Think about the way you react to black and white photographs — like they’re remnants from an ancient time period. Now imagine reacting to today’s Instagrams and selfies that way.
Palmer Luckey, the creator of the virtual reality tech company Oculus, predicts it’s going to happen.
“I think our grandchildren are going to look and say, ‘Wow, can you believe that in the 2000s the only way to record a sports game or a family event was to take those still shots through a tiny window?’ We’re in for a big change,” he says.
Admittedly, Luckey is peering far into the future. But he believes that people will someday “capture most things as full, virtual reality scene, captures that can be played back years or decades later.” With an Oculus headset, you’ll be able to re-live experiences as if you’re actually there, at a wedding or a graduation or a concert or a surprise party.
Virtual reality is a new form of media, one that must be seen to be truly understood. A high-quality VR video convinces the viewer that they’ve been transported to the place they’re seeing. So it’s no surprise that many news organizations and Hollywood studios are experimenting with VR production.
Much of the innovation to date has happened in the gaming industry. “They’re the first people to latch onto this,” Luckey says.
The Oculus Rift headset will go on sale in the first quarter of 2016. That’s when gamers will be able to try it out for themselves.
In the meantime, competitors like Google and Samsung are marketing their own VR products. On November 8 The New York Times is mailing more than a million Google Cardboard VR headsets to print subscribers — part of a promotion for a new VR experience produced by The Times Magazine.
This continued expansion of the technology helps explain why Luckey is confident that the spread of VR is inevitable.
Even if Oculus fails, “the Pandora’s Box has been opened,” he says. “People now understand that good virtual reality that tricks your subconscious is possible. They understand that it’s within the realm of possibility to make something that is as real as the real world. If enough people know that, we’re never going to stop. We are going to make this happen.”
Asked about virtual reality applications beyond the realm of gaming, Luckey talks about medical applications that help surgical students see inside patients and virtual field trips that can “take people to the moon.”
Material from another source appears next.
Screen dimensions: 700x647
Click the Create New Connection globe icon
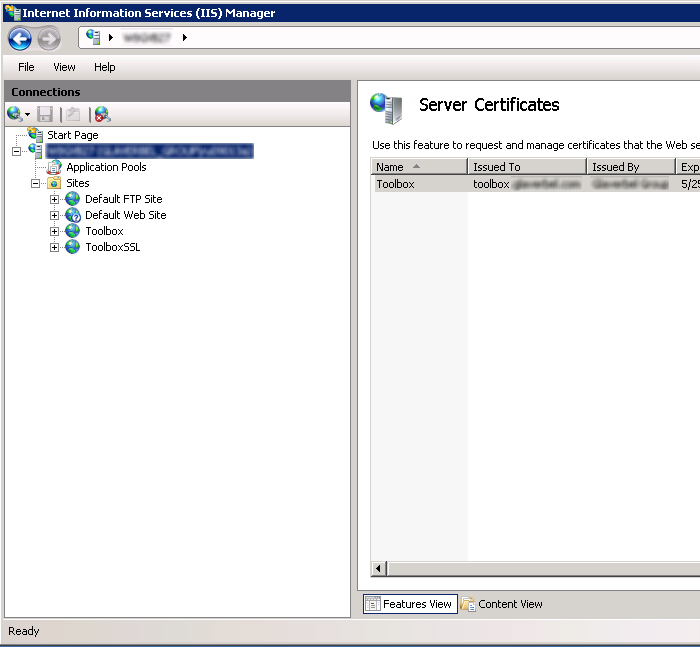[15, 114]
Luckey says “nobody knows what the killer application of VR is going to be yet.” But the company that acquired Oculus last year, Facebook, is most intrigued by the uses for communication.
It doesn’t exist yet, but “once you have high fidelity virtual reality that’s similar to the quality of real life, you can take people from opposite sides of the world and put them into the same virtual room together,” Luckey says.
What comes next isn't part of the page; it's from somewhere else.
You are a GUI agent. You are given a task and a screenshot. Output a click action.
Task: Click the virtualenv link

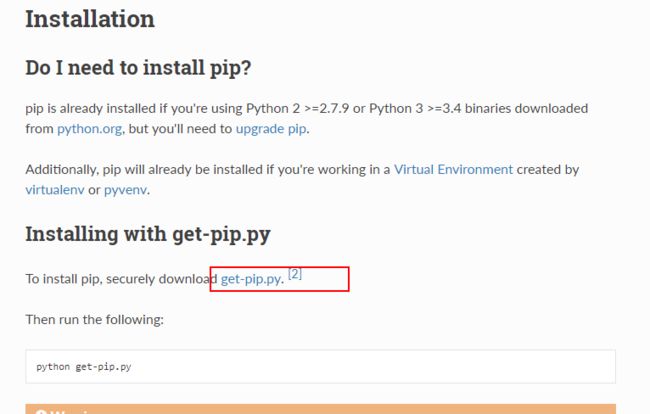(x=55, y=190)
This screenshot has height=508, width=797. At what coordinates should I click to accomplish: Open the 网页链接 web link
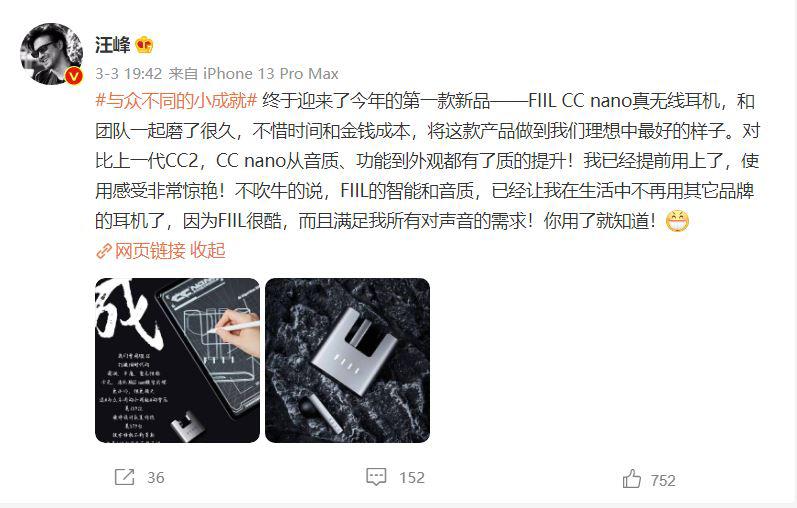point(149,251)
First Luckey has to get the Oculus Rift onto the faces of ordinary users. Analysts expect the headset plus the necessary high-powered PC hardware to cost about $1,500.
The biggest challenge, Luckey says, is to make the technology cheaper so that “everyone in the world can experience VR.”
The outcome should be that “anyone can use it to go on a virtual field trip; anybody can use it to see their friend’s wedding; anybody can use it to connect with people on the other side of the world. That’s our long term goal,” Luckey says, “and I think it’s only a matter of time.”